Erin Wilcox:  I'm not sure how much it will influence our case, to be honest with you, but I think there were a couple things in it that were pretty troubling, and one was that it really danced around proxy discrimination and didn't outright say not to do it. I think that could be read as encouragement or certainly not prohibition. So I think that is evidence that the issue of proxy discrimination is alive. People are thinking about it, and the Departments of Justice and Education are not willing to wade into that fight and tell people not to do it. And I think another interesting thing was its encouragement of racial affinity groups. This idea that separating people by race, as long as it's okay for everyone to join, wink, wink, but is evidence that this idea of racial balance, of racial differentiation is still important to college administrators, whereas I don't know that will have any direct bearing on our cert petition or this case. I think it's both evidence that these issues are live issues that the administration is thinking about and that we need to be very concerned about.

 

Sam Fendler:  Erin, you're of course, intimately familiar with these opinions that just came out at the circuit court level, but I want to read a couple of revealing quotes from both the majority opinion and the dissent and get your view on the competing visions that they present. So this comes from the majority opinion. "Asian American students as a class, experience no material disadvantage under the new policies functioning. In fact, they do better in securing admission to TJ than students from any other racial or ethnic group." Now, from the dissenting opinion, "If a state enacts a policy with the purpose and effect of trimming down the success of one particular racial group to a level the state finds more appropriate, it has discriminated against that racial group." What do you think about these competing visions?
━━━━━━
:: EXERCISE OBJECTIVE ::
Can you repeat, word for word, the stretch of the interview transcript from "Sam Fendler:  Erin, you're" through "these competing visions?"?
━━━━━━
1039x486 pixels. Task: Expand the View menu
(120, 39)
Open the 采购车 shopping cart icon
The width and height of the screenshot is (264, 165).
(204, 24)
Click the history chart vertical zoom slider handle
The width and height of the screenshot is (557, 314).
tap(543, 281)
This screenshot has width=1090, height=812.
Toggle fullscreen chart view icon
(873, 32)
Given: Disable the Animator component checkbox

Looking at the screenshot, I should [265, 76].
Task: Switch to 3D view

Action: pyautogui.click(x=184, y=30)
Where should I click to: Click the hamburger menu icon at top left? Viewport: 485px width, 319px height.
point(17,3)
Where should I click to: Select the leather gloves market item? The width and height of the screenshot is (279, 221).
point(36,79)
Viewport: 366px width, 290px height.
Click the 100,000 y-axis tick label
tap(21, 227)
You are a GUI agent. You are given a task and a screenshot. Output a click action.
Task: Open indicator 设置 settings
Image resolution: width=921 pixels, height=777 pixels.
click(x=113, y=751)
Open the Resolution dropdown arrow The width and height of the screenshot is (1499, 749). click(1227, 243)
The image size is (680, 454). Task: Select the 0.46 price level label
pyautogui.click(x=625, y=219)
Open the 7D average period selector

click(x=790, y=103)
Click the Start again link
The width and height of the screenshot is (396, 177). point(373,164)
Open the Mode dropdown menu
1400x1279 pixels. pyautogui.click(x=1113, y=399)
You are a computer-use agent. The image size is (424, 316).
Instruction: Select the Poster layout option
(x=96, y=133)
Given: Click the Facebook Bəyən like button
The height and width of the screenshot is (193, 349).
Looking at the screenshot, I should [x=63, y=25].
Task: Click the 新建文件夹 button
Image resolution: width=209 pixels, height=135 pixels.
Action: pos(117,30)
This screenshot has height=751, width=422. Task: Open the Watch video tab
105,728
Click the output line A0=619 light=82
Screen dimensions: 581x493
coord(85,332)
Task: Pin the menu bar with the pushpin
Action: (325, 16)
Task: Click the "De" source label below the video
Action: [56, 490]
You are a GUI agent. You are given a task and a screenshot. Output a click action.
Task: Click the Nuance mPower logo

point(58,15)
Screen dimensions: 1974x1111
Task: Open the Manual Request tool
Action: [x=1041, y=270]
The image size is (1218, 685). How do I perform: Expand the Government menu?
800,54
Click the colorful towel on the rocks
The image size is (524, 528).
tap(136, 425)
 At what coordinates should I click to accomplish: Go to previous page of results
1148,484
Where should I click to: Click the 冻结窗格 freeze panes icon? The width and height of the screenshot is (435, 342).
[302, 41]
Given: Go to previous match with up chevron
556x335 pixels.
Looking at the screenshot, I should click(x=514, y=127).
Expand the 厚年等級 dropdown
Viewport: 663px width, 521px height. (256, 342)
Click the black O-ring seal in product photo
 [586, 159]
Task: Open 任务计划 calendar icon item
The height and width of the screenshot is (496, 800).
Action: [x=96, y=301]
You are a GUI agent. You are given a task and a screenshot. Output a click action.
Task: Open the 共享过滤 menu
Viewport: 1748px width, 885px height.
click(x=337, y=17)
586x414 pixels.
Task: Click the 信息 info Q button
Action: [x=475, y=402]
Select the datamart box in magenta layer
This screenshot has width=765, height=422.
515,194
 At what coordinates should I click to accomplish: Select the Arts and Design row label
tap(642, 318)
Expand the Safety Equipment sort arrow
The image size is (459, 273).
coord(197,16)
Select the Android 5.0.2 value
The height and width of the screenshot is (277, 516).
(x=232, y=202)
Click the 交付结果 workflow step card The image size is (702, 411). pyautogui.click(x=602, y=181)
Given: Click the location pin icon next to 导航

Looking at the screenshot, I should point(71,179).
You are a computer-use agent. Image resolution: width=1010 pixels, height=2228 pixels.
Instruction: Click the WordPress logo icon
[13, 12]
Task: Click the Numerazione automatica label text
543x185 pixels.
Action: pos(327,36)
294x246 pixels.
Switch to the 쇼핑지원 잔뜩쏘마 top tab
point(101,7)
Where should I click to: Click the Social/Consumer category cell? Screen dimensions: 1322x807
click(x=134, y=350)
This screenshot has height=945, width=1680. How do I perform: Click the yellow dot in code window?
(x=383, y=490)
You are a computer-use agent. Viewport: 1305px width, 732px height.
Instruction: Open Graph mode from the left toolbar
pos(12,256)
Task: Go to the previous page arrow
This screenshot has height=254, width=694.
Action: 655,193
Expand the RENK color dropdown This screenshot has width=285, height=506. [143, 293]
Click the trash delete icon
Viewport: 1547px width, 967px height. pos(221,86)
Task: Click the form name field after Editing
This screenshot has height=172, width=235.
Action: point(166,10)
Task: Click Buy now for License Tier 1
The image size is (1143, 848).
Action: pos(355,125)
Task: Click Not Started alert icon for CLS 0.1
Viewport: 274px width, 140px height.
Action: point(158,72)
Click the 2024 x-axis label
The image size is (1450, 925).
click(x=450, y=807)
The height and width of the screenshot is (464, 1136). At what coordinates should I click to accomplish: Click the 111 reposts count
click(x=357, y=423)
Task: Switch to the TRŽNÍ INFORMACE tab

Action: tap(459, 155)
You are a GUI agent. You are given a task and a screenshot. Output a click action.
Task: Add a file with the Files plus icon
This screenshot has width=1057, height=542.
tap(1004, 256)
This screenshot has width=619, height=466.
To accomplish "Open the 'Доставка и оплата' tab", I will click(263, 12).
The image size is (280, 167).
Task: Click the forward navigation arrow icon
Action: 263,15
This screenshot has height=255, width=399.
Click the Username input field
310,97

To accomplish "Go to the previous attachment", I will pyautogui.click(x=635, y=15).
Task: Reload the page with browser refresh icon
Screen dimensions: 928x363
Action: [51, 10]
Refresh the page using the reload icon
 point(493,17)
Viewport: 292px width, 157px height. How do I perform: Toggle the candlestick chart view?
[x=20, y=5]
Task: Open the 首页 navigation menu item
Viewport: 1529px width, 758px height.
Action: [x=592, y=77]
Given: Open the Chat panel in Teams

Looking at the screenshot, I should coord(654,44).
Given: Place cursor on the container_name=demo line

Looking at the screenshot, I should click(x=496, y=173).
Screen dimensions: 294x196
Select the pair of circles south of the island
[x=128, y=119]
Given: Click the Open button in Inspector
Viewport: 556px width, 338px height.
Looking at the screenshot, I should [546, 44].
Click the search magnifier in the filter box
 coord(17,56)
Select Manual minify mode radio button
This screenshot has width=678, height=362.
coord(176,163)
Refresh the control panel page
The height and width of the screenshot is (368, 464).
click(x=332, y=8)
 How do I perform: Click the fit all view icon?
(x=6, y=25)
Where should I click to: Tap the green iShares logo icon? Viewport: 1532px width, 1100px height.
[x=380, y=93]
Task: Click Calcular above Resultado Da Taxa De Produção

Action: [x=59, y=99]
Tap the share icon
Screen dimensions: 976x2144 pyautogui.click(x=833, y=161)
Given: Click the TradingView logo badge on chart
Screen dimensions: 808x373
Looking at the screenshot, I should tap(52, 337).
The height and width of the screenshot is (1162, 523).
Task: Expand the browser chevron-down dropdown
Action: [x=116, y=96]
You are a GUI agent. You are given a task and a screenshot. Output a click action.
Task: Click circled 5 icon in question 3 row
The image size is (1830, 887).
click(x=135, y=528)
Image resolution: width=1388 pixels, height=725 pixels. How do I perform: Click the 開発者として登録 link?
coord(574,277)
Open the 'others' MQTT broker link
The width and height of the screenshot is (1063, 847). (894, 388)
━━━━━━
:: TASK OUTPUT ::
Sam Fendler:  Erin, you're of course, intimately familiar with these opinions that just came out at the circuit court level, but I want to read a couple of revealing quotes from both the majority opinion and the dissent and get your view on the competing visions that they present. So this comes from the majority opinion. "Asian American students as a class, experience no material disadvantage under the new policies functioning. In fact, they do better in securing admission to TJ than students from any other racial or ethnic group." Now, from the dissenting opinion, "If a state enacts a policy with the purpose and effect of trimming down the success of one particular racial group to a level the state finds more appropriate, it has discriminated against that racial group." What do you think about these competing visions?